Single Neuromorphic Memristor closely Emulates Multiple Synaptic Mechanisms for Energy Efficient Neural Networks
Christoph Weilenmann, Alexandros Ziogas, Till Zellweger, Kevin Portner, Marko Mladenović, Manasa Kaniselvan, Timoleon Moraitis, Mathieu Luisier, Alexandros Emboras
TL;DR
This work shows that a two-terminal SrTiO$_3$ memristor can intrinsically realize six synaptic functions—long- and short-term memory, plasticity, meta-plasticity, and in-memory multiplication—within a single device, enabling bio-inspired ST-Hebb synapses. By integrating these memristive synapses into a deep short-term plasticity network (m-STPN) and adapting the model to hardware constraints, the authors train an Atari Pong agent with energy-efficient in-memory computation. Energy analyses reveal large gains over GPU implementations (up to at least $96\times$), driven by reduced memory traffic and sparse short-term updates, with further gains anticipated from hardware scaling and improved retention. The results highlight a promising path toward scalable, energy-efficient neuromorphic hardware that leverages intrinsic synaptic dynamics for real-time learning in dynamic environments.
Abstract
Biological neural networks do not only include long-term memory and weight multiplication capabilities, as commonly assumed in artificial neural networks, but also more complex functions such as short-term memory, short-term plasticity, and meta-plasticity - all collocated within each synapse. Here, we demonstrate memristive nano-devices based on SrTiO3 that inherently emulate all these synaptic functions. These memristors operate in a non-filamentary, low conductance regime, which enables stable and energy efficient operation.

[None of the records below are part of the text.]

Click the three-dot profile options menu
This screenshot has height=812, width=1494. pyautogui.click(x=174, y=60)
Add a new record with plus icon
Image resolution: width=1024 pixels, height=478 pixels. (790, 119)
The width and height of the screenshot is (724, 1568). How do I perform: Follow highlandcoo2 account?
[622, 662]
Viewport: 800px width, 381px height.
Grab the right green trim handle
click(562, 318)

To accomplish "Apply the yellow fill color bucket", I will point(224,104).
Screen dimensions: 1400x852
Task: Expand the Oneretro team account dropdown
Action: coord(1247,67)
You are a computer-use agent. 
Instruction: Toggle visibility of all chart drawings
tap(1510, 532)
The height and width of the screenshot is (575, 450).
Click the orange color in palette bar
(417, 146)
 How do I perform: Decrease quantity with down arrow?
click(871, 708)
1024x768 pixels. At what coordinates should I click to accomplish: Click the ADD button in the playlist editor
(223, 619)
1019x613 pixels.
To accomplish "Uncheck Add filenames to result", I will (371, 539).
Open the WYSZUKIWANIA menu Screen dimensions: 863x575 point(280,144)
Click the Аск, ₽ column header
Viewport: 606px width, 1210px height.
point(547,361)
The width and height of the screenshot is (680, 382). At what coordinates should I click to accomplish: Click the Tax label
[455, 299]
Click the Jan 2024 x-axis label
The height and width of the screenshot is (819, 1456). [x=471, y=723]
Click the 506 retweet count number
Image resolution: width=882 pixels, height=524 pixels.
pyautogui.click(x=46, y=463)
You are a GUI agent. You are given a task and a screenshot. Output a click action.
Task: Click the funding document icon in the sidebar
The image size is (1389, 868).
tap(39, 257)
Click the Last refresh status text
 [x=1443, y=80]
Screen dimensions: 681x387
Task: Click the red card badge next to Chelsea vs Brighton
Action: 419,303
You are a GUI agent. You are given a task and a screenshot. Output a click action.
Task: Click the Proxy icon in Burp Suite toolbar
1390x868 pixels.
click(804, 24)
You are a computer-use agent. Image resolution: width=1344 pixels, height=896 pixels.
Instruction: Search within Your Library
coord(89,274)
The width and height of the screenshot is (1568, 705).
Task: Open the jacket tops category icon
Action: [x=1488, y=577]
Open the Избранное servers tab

They can act as multi-functional hardware synapses in a class of bio-inspired deep neural networks (DNN) that make use of both long- and short-term synaptic dynamics and are capable of meta-learning or "learning-to-learn". The resulting bio-inspired DNN is then trained to play the video game Atari Pong, a complex reinforcement learning task in a dynamic environment. Our analysis shows that the energy consumption of the DNN with multi-functional memristive synapses decreases by about two orders of magnitude as compared to a pure GPU implementation. Based on this finding, we infer that memristive devices with a better emulation of the synaptic functionalities do not only broaden the applicability of neuromorphic computing, but could also improve the performance and energy costs of certain artificial intelligence applications.